EDIorg / EMLassemblyline

R package for creating EML metadata
https://ediorg.github.io/EMLassemblyline/
MIT License
28 stars 13 forks source link

Clash with accents #73

Closed earnaud closed 3 years ago

earnaud commented 4 years ago

Upon templating CatVars on a DP, I ran across the problems of accents in international use of EAL. R reads a string containing accent until reaching the accented character and returns the beginning of the string. For example, "Bouée 1" and "Bouée 2" both become "Bou", introducing duplicated catvar codes.

Using R base iconv() might help resolve this upon reading files.

earnaud commented 4 years ago

This also leads to problems with make_eml() :

invalid UTF-8 input in readChar()
clnsmth commented 4 years ago

Thanks for reporting this issue @earnaud. Please email me the data and metadata template so I can test further.
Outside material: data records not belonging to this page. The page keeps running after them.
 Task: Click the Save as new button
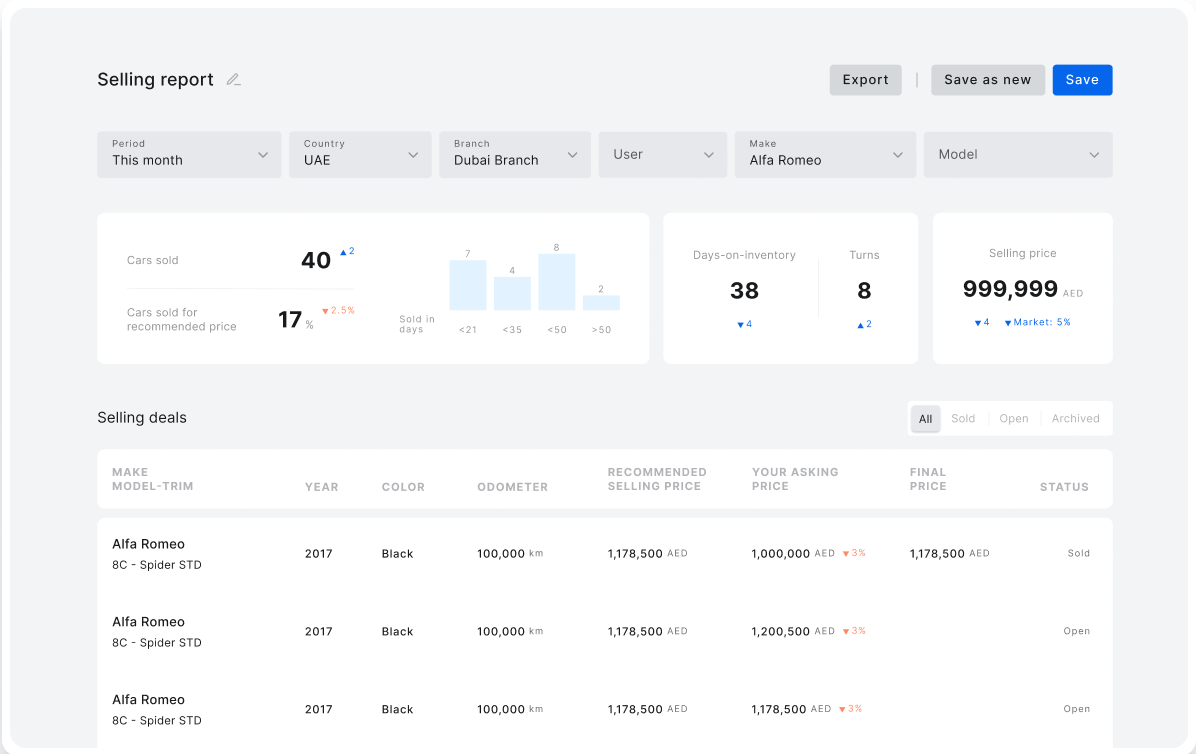[x=987, y=80]
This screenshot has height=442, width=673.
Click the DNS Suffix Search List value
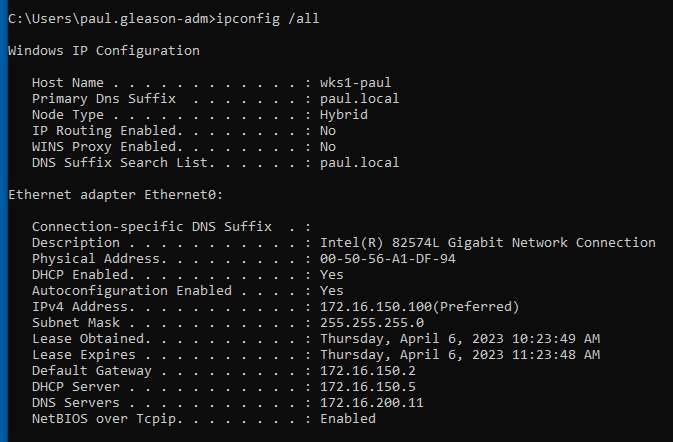[360, 162]
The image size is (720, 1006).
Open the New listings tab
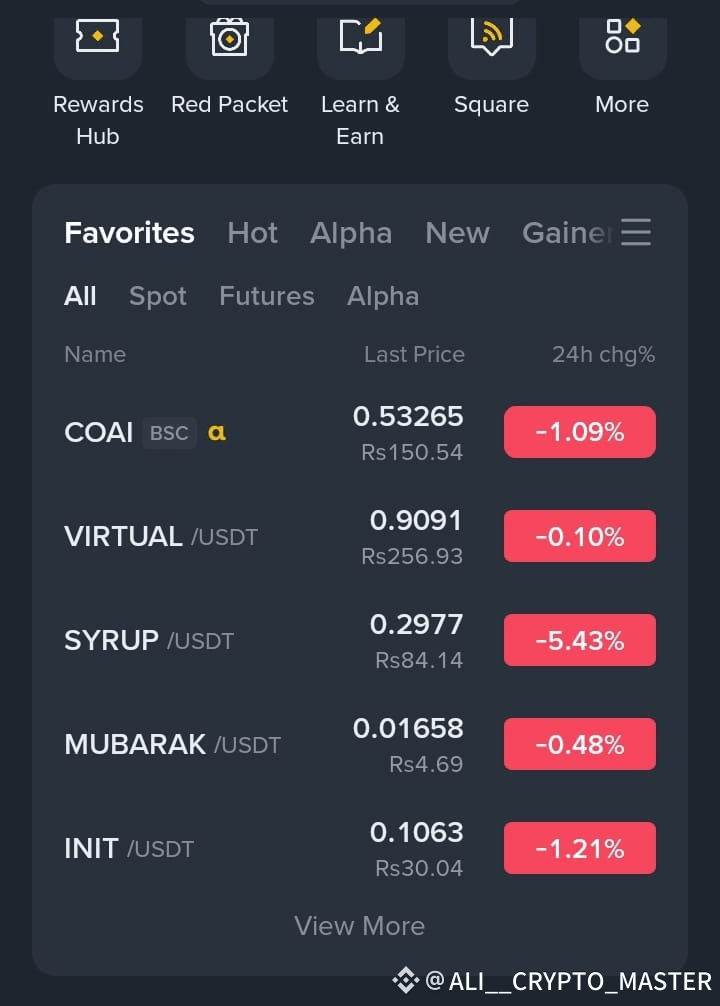[458, 233]
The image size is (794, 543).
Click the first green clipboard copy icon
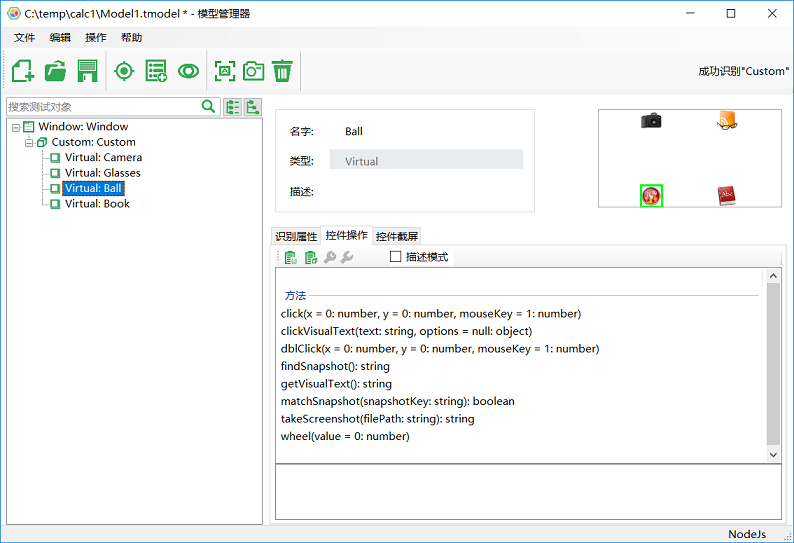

clnsmth commented 4 years ago

A fix is underway at branch fix_73.

earnaud commented 3 years ago

I once again came up with a file encoded with accents upon CatVars step. Has this commit been pushed?

EAL v. 2.18.1

EDIT

Silly me, posting the EAL version without noticing this is not even the last one released.

clnsmth commented 3 years ago

It's currently in the development branch, with the new messaging feature that needs a little more work. Is it possible to reference development until released into master?

earnaud commented 3 years ago

Upon using template_annotations() I get the following error:

Error in enc2utf8(data_table) : argument is not a character vector

It seems you try to use enc2utf8 over a data frame (or so). One thing could be to translate data_table as an array() (which in fact is a multidimensional vector) and then apply enc2utf8.

clnsmth commented 3 years ago

@earnaud I don't see this line of code in the development branch version of template_annotations() (EAL 2.19.0). What version is throwing this error?

earnaud commented 3 years ago

Here is where I found it in earnaud/EMLassemblyline@development :

$ grep --line-number enc2utf8.data R/*
R/template_arguments.R:147:    names(data_tables) <- enc2utf8(data_table)
clnsmth commented 3 years ago

Found it! data_table in the context of enc2utf8(data_table) is the table name as a character string. If you send the table and table attributes template I will look at the issue in more detail.

clnsmth commented 3 years ago

@earnaud I was unable to reproduce this error with the files you sent, but I have added a precautionary step of converting inputs to character strings (e.g. enc2utf8(as.character(data_table))).

earnaud commented 3 years ago

Ok, I do not get it fully then. Closing it for now.